──────── Data for this task ────────

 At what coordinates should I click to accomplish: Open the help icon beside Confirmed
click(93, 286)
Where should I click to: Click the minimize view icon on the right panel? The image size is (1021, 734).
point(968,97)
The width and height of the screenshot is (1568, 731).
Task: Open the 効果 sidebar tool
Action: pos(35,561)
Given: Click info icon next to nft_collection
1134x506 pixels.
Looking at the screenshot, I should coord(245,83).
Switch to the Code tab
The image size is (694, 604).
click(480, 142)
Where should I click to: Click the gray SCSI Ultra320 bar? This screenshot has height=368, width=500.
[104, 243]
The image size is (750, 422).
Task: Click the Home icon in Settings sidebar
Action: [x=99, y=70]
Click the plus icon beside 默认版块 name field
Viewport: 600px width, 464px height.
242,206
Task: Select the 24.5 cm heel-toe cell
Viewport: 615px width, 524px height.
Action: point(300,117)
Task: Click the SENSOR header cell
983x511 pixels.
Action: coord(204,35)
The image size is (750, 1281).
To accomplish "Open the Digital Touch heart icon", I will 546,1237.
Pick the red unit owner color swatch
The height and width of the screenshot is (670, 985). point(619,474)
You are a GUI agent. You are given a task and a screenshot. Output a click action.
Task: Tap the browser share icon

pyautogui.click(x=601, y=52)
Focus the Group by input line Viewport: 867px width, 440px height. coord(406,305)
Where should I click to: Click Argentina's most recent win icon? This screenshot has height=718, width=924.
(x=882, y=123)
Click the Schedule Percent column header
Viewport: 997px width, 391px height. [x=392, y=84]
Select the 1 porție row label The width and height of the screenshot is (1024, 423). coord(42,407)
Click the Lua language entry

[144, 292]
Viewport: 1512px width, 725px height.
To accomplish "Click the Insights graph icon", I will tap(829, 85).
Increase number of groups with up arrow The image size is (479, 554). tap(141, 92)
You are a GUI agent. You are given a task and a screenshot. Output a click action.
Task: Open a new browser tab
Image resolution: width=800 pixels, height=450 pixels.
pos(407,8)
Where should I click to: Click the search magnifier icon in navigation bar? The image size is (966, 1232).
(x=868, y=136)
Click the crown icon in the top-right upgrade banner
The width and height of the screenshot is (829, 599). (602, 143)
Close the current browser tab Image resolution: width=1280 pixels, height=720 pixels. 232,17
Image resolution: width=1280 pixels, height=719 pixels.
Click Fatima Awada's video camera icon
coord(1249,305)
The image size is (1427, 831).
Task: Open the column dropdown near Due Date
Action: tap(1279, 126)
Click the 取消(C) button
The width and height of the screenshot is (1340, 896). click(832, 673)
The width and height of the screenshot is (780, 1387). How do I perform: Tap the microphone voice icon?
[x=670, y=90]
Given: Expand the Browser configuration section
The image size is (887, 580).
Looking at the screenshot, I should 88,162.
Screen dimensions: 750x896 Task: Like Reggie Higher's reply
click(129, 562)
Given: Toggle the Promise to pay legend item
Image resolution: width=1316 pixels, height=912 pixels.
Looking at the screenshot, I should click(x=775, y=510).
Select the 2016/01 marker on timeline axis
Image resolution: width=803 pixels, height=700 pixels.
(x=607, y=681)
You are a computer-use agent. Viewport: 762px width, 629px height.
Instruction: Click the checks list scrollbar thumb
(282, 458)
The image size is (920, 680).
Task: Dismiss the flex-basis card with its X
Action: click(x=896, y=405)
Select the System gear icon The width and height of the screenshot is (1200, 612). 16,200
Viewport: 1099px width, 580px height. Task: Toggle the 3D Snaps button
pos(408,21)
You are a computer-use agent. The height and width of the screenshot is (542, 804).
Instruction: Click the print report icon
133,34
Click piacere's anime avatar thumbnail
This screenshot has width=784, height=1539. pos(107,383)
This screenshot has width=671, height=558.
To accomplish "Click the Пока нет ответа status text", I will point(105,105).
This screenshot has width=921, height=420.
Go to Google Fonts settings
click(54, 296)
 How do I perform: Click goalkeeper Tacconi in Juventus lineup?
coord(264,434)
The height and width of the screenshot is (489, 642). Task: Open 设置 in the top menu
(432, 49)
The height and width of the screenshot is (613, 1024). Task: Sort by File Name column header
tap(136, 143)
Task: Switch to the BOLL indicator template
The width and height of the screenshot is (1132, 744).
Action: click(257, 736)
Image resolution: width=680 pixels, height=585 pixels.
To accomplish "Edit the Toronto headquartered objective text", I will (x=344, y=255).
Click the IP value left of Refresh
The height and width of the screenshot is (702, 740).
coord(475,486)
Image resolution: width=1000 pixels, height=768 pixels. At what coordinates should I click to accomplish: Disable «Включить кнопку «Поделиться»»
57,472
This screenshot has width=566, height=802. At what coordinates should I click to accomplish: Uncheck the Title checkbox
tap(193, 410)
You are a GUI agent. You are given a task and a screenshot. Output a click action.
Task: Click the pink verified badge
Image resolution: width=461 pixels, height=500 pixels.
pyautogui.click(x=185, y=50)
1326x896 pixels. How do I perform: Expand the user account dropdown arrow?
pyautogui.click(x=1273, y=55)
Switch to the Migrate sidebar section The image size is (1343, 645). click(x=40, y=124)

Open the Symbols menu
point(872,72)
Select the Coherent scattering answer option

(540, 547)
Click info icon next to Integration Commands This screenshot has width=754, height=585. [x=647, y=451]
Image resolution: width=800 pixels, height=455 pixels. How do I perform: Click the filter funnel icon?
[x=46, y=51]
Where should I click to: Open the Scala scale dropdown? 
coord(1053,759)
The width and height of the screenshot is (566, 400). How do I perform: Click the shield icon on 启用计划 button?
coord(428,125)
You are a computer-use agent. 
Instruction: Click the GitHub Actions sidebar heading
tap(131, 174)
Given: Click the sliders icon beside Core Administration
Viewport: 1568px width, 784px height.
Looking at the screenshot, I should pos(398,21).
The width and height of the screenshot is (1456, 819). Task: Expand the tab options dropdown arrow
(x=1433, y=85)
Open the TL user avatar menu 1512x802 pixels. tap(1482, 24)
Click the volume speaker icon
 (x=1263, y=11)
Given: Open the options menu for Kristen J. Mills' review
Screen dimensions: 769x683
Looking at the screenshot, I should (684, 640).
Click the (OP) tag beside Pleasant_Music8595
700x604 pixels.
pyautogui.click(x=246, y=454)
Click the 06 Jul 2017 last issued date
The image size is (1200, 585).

────────

Using the listing above, show every line that includes the string "text".

To accomplish "Click the Пока нет ответа status text", I will point(105,105).
To accomplish "Edit the Toronto headquartered objective text", I will (x=344, y=255).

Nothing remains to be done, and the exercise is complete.